▸ **Passage to read**:
*** Block opens ***
## Summary

Last year we experimented with Dask/ITK/Scikit-Image to perform large scale image analysis on a stack of 3D images. Specifically, we looked at deconvolution, a common method to deblur images. Now, a year later, we return to these experiments with a better understanding of how Dask and CuPy can interact, enhanced serialization methods, and support from the open-source community. This post looks at the following:

1. Implementing a common deconvolution method for CPU + GPU
2. Leveraging Dask to perform deconvolution on a larger dataset
3. Exploring the results with the Napari image viewer

## Image Analysis Redux

Previously we used the Richardson Lucy (RL) deconvolution algorithm from ITK and Scikit-Image. We left off at theorizing how GPUs could potentially help accelerate these workflows. Starting with Scikit-Image’s implementation, we naively tried replacing scipy.signal.convolve calls with cupyx.scipy.ndimage.convolve, and while performance improved, it did not improve significantly – that is, we did not get the 100X speed we were looking for.

As it often turns out in mathematics a problem that can be inefficient to solve in one representation can often be made more efficent by transforming the data beforehand. In this new representation we can solve the same problem (convolution in this case) more easily before transforming the result back into a more familiar representation. When it comes to convolution, the transformation we apply is called Fast-Fourier Transform (FFT). Once this is applied we are able to convolve data using a simple multiplication.

As it turns out this FFT transformation is extremely fast on both CPUs and GPUs. Similarly the algorithm we can write with FFTs is accelerated. This is a commonly used technique in the image processing field to speed up convolutions. Despite the added step of doing FFTs, the cost of transformation + the cost of the algorithm is still lower than performing the original algorithm in real space. We (and others before us) found this was the case for Richardson Lucy (on both CPUs and GPUs) and performance continued increasing when we parallelized with Dask over multiple GPUs.
*** Block closes ***
▸ **Task to complete**: Continue the post on GPU-accelerated image deconvolution with Dask from the point where it stops.

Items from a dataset
*** Block opens ***
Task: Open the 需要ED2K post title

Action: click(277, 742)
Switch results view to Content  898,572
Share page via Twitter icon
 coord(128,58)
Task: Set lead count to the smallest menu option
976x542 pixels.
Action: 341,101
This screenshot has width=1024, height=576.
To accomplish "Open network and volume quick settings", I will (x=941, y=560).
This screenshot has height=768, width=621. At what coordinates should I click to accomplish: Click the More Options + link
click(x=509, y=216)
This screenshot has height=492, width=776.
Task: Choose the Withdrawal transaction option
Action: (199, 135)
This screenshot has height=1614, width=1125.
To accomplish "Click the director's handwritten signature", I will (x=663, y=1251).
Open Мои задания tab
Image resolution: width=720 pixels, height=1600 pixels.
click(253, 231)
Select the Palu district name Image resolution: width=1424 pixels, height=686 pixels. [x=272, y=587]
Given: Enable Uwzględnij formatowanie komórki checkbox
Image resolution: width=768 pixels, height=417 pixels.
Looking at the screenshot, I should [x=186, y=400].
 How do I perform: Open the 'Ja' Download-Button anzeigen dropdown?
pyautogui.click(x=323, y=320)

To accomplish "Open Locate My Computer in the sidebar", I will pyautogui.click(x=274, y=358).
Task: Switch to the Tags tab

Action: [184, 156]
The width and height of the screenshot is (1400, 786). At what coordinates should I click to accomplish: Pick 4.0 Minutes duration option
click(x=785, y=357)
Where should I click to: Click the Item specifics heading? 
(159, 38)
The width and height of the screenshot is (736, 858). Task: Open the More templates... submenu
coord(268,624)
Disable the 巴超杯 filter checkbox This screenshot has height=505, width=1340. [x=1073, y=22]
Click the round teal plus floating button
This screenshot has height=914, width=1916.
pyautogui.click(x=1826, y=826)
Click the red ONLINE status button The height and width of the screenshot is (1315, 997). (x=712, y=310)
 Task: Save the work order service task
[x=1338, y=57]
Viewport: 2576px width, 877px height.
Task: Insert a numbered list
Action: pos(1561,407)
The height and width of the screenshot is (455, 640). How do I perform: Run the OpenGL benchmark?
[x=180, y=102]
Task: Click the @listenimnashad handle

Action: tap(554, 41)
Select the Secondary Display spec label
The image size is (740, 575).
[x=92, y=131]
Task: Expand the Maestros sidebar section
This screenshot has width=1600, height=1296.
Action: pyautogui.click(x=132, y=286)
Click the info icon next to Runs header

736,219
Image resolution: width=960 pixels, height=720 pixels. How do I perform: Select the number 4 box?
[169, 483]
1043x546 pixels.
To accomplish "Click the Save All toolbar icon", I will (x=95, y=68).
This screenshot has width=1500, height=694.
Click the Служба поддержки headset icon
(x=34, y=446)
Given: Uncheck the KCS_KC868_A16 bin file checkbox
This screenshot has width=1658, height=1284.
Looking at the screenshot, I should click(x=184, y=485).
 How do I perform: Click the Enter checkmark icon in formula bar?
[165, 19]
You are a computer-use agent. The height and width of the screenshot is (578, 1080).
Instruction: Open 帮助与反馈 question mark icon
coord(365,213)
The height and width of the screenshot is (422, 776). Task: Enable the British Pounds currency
*** Block closes ***
▸ **Answer to the problem**:
## Help from Open-Source

An FFT RL equivalent has been around for some time and the good folks at the Solar Dynamics Observatory built and shared a NumPy/CuPy implementation as part the Atmospheric Imaging Assembly Python package (aiapy). We slightly modified their implementation to handle 3D as well as 2D Point Spread Functions and to take advantage of NEP-18 for convenient dispatching of NumPy and CuPy to NumPy and CuPy functions:

def deconvolve(img, psf=None, iterations=20):
# Pad PSF with zeros to match image shape

# Recenter PSF at the origin
# Needed to ensure PSF doesn't introduce an offset when
# convolving with image
for i in range(psf.ndim):
psf = np.roll(psf, psf.shape[i] // 2, axis=i)

# Convolution requires FFT of the PSF
psf = np.fft.rfftn(psf)

# Perform deconvolution in-place on a copy of the image
# (avoids changing the original)
img_decon = np.copy(img)
for _ in range(iterations):
ratio = img / np.fft.irfftn(np.fft.rfftn(img_decon) * psf)
img_decon *= np.fft.irfftn((np.fft.rfftn(ratio).conj() * psf).conj())
return img_decon


For a 1.3 GB image we measured the following:

• CuPy ~3 seconds for 20 iterations
• NumPy ~36 seconds for 2 iterations

We see 10x increase in speed for 10 times the number of iterations – very close to our desired 100x speedup! Let’s explore how this implementation performs with real biological data and Dask…

We were provided sample data from Prof. Shroff’s lab at the NIH. The data originally was provided as a 3D TIFF file which we subsequently converted to Zarr with a shape of (950, 2048, 2048).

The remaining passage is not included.